Small interfering RNA (siRNA)
The siRNA against PPARγ or A2AR was purchased from GenePharma (Shanghai, China). For knockdown experiments, 1 × 105 HT29 and Caco2 cells were plated in 6 well plates and grown for 24 h. The PPARγ, A2AR or control-siRNA was transfected into cells using lipofectamine 3000 reagent (ThermoFisher Scientific). After 24 h of transfections, cells were induced with inosine (0, 2 and 4 mM) for 24 h. And then cells were lysed using RIPA buffer and the protein expression of A2AR, PPARγ or Muc2 was detected by western blot.

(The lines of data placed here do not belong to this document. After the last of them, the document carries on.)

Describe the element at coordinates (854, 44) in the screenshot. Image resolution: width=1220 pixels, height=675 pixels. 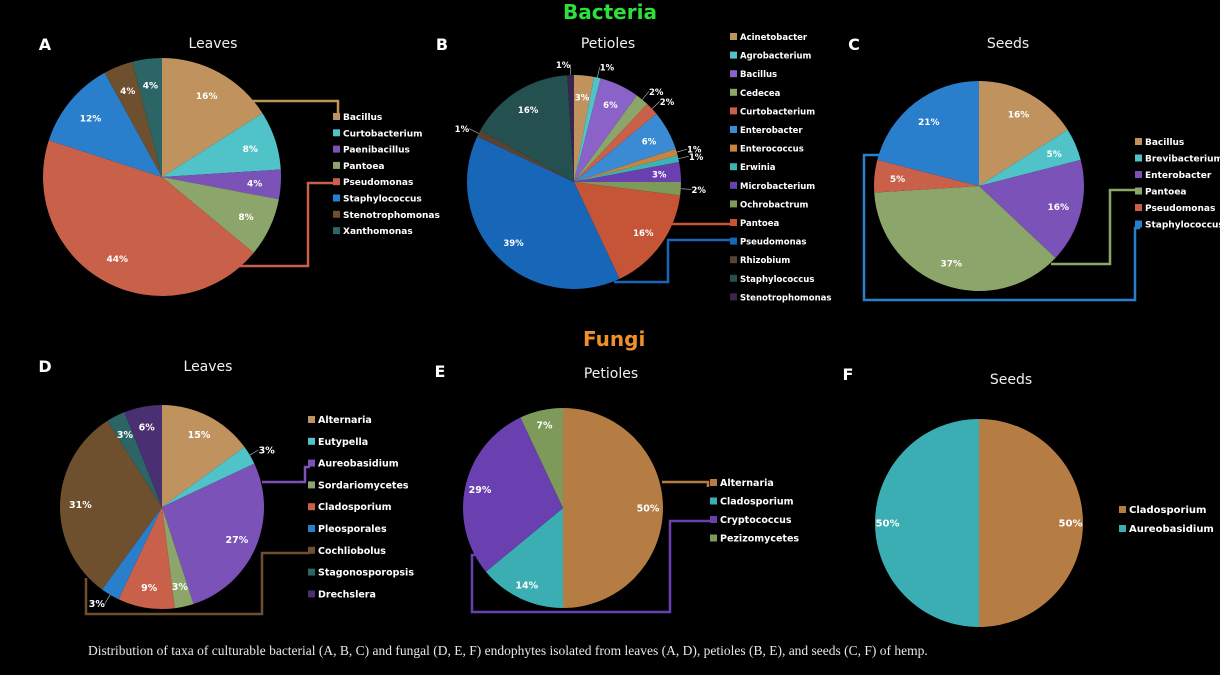
I see `panel-letter: C` at that location.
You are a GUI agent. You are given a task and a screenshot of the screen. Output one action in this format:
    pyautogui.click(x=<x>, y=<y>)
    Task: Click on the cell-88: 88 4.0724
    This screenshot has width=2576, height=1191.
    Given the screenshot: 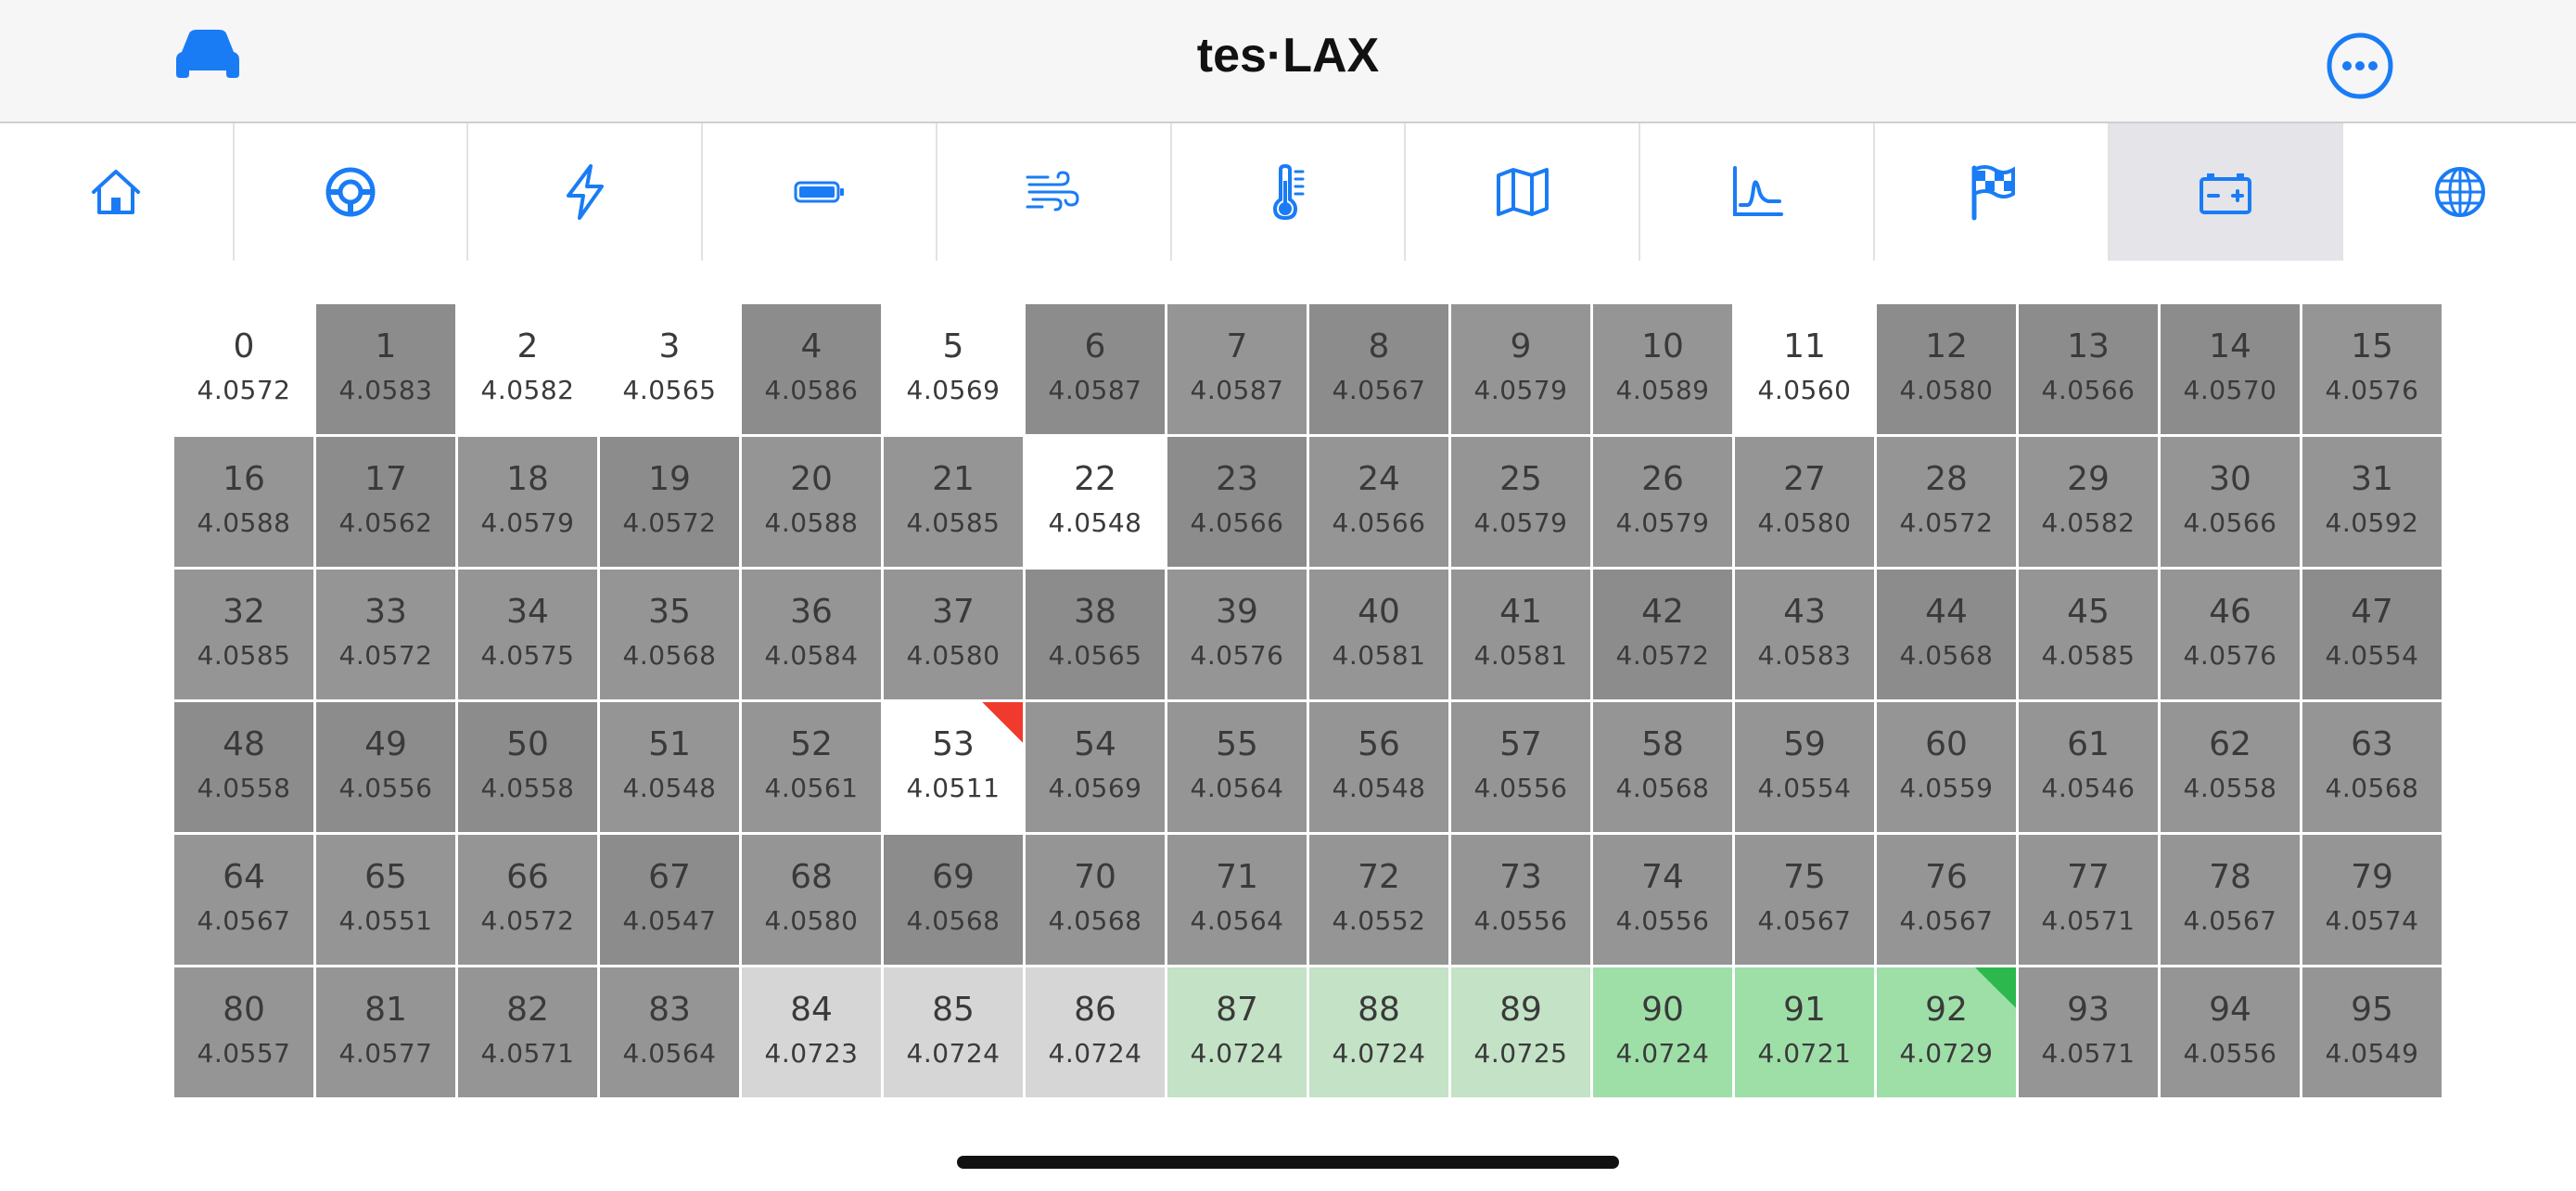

Statistical analysis was performed using Prism 6.0 (GraphPad Software, CA). Data are presented as means ± SEM. Significant differences between the two groups were evaluated by two-tailed unpaired Student’s t test. Significant differences more than two groups were evaluated by one-way or two-way analysis of variance (ANOVA) followed by Tukey’s multiple comparison’s test.
When analyzing gut microbiota sequencing data, two-tailed Wilcoxon rank-sum test by R Project were performed. When analyzing the differences of abundance distributions among metabolites, Mann-Whitney U test with Benjamini-Hochberg false discovery rate correction were performed. The differences were considered to be significant at p < 0.05.